Shikarpur born Swiss businessman (born 1945)

Prakash Parmanand Hinduja (born June 1945) is an Indian businessman whose family is from the Sindh region. He is also the chairman of the Hinduja Group in Europe, with residences in the United Kingdom, Switzerland and the United Arab Emirates.

As a business owner, his net worth as of 2024 is £37 billion, making him part of Britain's richest family. His wealth comes from interests such as oil, gas, and banking, as well as owning the Raffles London at The OWO.

In June 2024, Hinduja, his wife, son, and daughter-in-law were sentenced to 4-4.5 years in jail for exploiting their domestic staff.

==Early life==
Prakash Parmanand Hinduja was born in June 1945, the son of Parmanand Hinduja, and educated at university. He is of Sindhi origin.
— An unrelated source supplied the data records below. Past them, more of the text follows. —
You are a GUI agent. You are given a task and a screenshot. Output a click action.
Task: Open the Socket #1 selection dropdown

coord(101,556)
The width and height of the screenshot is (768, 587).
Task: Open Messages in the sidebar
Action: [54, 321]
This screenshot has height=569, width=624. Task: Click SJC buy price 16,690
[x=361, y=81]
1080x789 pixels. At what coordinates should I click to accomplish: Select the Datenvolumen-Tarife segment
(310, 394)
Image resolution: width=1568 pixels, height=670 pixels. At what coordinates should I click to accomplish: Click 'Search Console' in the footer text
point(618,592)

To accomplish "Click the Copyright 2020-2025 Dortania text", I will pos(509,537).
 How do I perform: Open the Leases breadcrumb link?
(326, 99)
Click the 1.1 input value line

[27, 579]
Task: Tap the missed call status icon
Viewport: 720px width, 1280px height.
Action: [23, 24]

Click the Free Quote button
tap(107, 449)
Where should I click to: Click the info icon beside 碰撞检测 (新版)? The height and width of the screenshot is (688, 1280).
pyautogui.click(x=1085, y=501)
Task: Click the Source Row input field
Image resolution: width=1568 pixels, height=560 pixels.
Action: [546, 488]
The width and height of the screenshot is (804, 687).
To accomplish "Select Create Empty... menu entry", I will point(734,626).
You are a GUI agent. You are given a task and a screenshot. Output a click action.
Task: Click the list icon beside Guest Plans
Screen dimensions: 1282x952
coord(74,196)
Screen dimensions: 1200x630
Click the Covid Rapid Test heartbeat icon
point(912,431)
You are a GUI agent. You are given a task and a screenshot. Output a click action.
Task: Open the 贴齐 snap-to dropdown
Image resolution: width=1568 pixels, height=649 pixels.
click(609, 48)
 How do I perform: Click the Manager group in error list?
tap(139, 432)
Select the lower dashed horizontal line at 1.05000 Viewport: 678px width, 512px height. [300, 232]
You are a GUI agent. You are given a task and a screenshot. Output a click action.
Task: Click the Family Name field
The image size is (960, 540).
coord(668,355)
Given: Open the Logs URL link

Starting out in Tehran, Iran, Prakash Hinduja soon moved to Geneva to look after the company’s Europe branch. He has been based out of Monaco since 2008 and presently, is the chairman of Hinduja Group (Europe).

==Criminal charges==
In 2021, Hinduja was investigated for tax evasion, human trafficking, and residency fraud in Switzerland. He was ordered by the Federal Supreme Court of Switzerland to pay CHF125 million as financial collateral.

==Human trafficking charges==
The family of Prakash was accused of exploiting Indian staff in their mansion while cultivating a "climate of fear." For medical reasons, Prakash and his wife Kamal were unable to attend the proceedings that took place in a Geneva criminal court, staying back in Dubai. On 21 June 2024, Prakash, Kamal, their son Ajay, and daughter-in-law Namrata were sentenced to 4 to 4.5 years in jail for exploiting their domestic workers but were acquitted of more serious charges of human trafficking.

==Personal life==
He is married to Kamal Hinduja, they live in Monaco, and have two sons, Ajay and Ramkrishan, and a daughter, Renuka.

Prakash and his three brothers are teetotal and vegetarian.

The family of Kamal and Prakash Hinduja have a residence in Switzerland, in the village of Cologny on Lake Geneva.